FOMC: Fed Extends Operation Twist Through 2012

First Published Wednesday, 20th June 2012 04:47 pm - © 2012 Dow Jones


By Kristina Peterson and Michael Derby

WASHINGTON--U.S. Federal Reserve officials signaled heightened worries over the economy on Wednesday, extended a program shifting their holdings toward longer-term securities through the end of the year and said they were "prepared to take further action" if needed.

The central bank stopped short, however, of immediately taking the more aggressive step of launching a new bond-buying program to bolster the U.S. economic recovery.

"The Committee is prepared to take further action as appropriate to promote a stronger economic recovery and sustained improvement in labor market conditions in a context of price stability," the Fed said in its statement.

Eleven out of 12 Fed officials voted to keep the central bank's easy-money policies in place. The Fed has said since January that it plans to keep short-term interest rates at "exceptionally low levels" at least through late 2014.

The central bank has held short-term rates near zero since December 2008 in hopes of spurring spending and investment.

On Wednesday the Fed opted to extend Operation Twist, a program under which the central bank sought to lower long-term interest rates by selling shorter-term bonds and using the funds to buy longer-term bonds. Announced in September 2011, the program was scheduled to wrap up at the end of June.

Under the extension of Operation Twist, the Fed expects to buy and sell about $267 billion in Treasurys, the Federal Reserve Bank of New York said in a statement.

The Fed also conveyed concerns over the economy, noting that the growth in employment "has slowed in recent months, and the unemployment rate remains elevated" and that household spending "appears to be rising at a somewhat slower pace than earlier in the year." However, Fed officials left unchanged that the economy has been expanding "moderately" this year. The central bank noted that inflation has declined, largely because oil and gas prices have subsided. Long-term inflation expectations remained stable.

Later this afternoon the Fed will release updated forecasts for the economy and interest rates, to be followed by a press conference conducted by Fed Chairman Ben Bernanke at 2:15 p.m. ET.

The Fed forecasts could show slightly lower expectations for the pace of the recovery this year, as economic data has largely been weaker-than-expected since the Fed's last policy meeting in late April.

Federal Reserve Bank of Richmond President Jeffrey Lacker voted against the committee's action on Wednesday because he "opposed continuation of the maturity extension program," according to the statement. Lacker has dissented at all four FOMC meetings this year.

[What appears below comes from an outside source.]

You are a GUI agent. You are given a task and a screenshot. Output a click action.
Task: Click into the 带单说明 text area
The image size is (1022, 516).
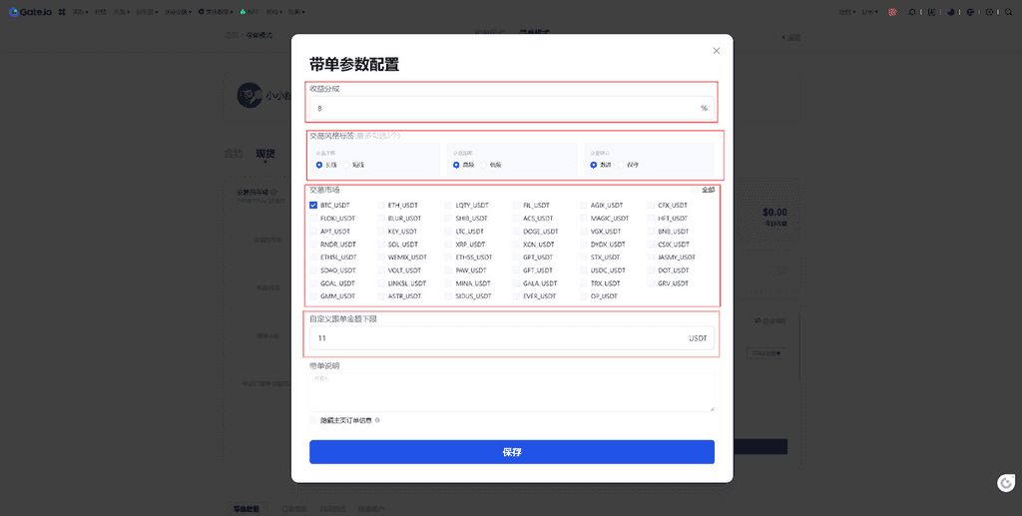tap(511, 391)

This week's FOMC meeting was the first for the two newest members of the Fed's board, Govs. Jeremy Stein and Jerome Powell. All seven Fed governors vote at every policy meeting, as does the president of the Federal Reserve Bank of New York, William Dudley.

The presidents of the 11 other regional Fed banks vote on a rotating basis. This year, in addition to Lacker, Cleveland Fed President Sandra Pianalto, Atlanta Fed President Dennis Lockhart and San Francisco Fed President John Williams can vote.